Что ж, равняться с тобой не стану, но я бы отдал тебе всю мою любовь (никто не ведает, сколько ее скопилось во мне, вечно тоскующем по красоте!), когда бы ты не наводил меня на безрадостные мысли о моих соплеменниках, столь смехотворно выглядящих с тобою рядом: ты и они – что может быть комичнее подобного контраста! – вот почему я не могу любить тебя, вот почему ненавижу тебя. Так отчего же вновь и вновь меня влечет к тебе и тянет броситься в твои объятья и освежить твоим прикосновеньем мое пылающее чело? Я жажду знать о тебе все, жажду проникнуть в неведомый мне тайный смысл твоего бытия. Скажи, быть может, ты обитель Князя Тьмы? Скажи, скажи мне, Океан (мне одному, не пугая наивные души, живущие в плену иллюзий), уж не дыханье ль Сатаны – причина страшных бурь, что заставляют твои соленые воды взметаться чуть не до небес? Скажи – мне будет отрадно узнать, что ад так близок. Еще одна строфа – и конец моему гимну. Итак, мне остается воздать тебе хвалу в последний раз и распрощаться!

О древний Океан, струящий хрустальные волны… Нет, я не в силах продолжать, слезы застилают глаза, ибо чувствую: настало время вернуться в грубый мир людей… но делать нечего! Соберемся же с духом и, как велит долг, свершим предначертанный нам земной путь. Привет тебе, о древний Океан!
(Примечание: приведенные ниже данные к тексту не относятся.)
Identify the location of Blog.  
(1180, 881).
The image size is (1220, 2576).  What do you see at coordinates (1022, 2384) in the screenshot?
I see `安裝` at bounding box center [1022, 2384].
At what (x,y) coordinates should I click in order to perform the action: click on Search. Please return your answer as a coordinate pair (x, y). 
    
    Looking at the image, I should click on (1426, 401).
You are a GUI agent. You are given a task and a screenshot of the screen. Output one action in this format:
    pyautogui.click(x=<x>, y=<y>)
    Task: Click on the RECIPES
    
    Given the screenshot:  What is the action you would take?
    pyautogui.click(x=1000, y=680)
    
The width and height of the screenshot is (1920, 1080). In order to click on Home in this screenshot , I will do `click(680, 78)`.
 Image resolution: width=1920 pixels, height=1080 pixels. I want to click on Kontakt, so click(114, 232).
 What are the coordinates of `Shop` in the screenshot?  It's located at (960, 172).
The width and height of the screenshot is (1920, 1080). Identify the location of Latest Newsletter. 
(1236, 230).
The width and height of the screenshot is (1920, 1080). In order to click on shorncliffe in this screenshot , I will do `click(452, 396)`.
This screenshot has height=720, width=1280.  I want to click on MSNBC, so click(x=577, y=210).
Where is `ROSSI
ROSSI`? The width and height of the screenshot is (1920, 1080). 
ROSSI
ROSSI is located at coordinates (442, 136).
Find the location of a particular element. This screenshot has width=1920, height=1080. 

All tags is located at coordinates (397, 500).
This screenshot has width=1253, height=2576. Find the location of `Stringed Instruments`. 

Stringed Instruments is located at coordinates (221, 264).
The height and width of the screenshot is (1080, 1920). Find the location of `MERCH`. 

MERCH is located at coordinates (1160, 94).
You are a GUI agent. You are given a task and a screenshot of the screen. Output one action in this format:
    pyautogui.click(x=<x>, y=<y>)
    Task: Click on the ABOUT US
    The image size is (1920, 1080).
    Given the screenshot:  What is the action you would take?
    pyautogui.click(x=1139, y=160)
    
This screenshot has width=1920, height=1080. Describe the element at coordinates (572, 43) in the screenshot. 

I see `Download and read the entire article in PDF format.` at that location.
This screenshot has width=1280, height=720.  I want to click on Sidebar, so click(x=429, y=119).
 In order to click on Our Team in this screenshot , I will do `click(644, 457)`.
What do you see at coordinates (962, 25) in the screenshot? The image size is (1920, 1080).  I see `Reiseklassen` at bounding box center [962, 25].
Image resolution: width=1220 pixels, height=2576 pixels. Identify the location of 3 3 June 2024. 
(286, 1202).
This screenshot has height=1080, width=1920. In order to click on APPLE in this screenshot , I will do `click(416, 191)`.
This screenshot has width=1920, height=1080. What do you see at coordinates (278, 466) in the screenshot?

[10] Пусть в мой последний час (а я пишу эти строки на смертном одре) вокруг меня не будет никаких духовных пастырей. Посреди ревущего моря или стоя на вершине горы хочу я умереть… но не обращу глаз к небу: зачем? – я знаю, мне суждено сгинуть навеки. А если бы это было и не так, – надежды на пощаду для меня все равно нет. Но кто это, кто открывает дверь? Я приказал, чтобы никто не смел сюда входить. Кто б ни был ты, ступай отсюда прочь, но, может быть, ты хотел увидеть на моем лице – лице гиены (сравнение неточно, ибо гиена много миловиднее, чем я) – страданье или страх, – тогда приблизься и разуверься. Жуткая зимняя ночь стоит над миром – ночь, когда буйствуют враждебные стихии, когда в ужасе трепещут смертные, когда юноша, если он таков, каким был в молодости я сам, замышляет жестокую расправу над своим другом. И воет ветер… твой голос, ветер, унылый вой, наводит тоску на человека; человек и ветер – божьи дети; в последний миг на этом свете, о ветер, промчи меня, как тучу, на твоих скрипучих крыльях, – пронеси над миром, так жадно ждущим моей смерти. Чтоб я тайком полюбовался напоследок обилием примеров злобы человеческой (приятно, оставаясь невидимкой для собратьев, подглядеть, чем они занимаются).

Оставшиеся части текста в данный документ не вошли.